__RECORDS TO PROCESS__.
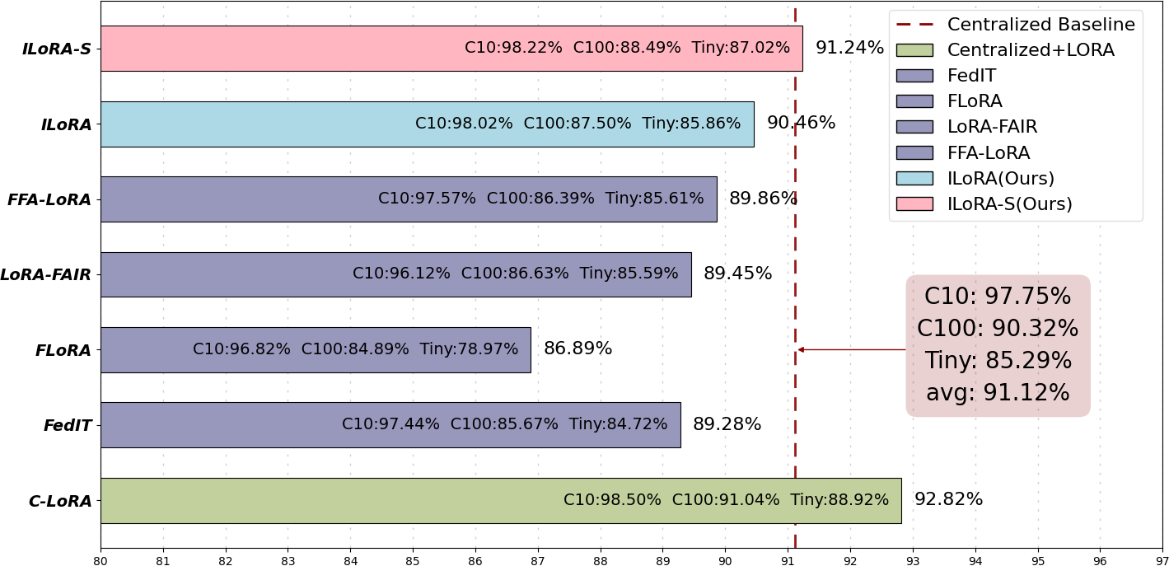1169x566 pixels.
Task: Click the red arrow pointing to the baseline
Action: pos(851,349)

==

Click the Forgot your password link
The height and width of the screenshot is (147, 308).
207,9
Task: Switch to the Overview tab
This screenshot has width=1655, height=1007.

__WHAT THIS TASK INVOLVES__.
Put the lines from the one containing "1169x566 pixels." up to and including the one containing "Action: pos(851,349)" into a Markdown table with the columns Row and Line, skipping any blank lines. Leave the pictures out.

__RESULT OF THIS TASK__.
| Row | Line |
|---|---|
| 1 | 1169x566 pixels. |
| 2 | Task: Click the red arrow pointing to the baseline |
| 3 | Action: pos(851,349) |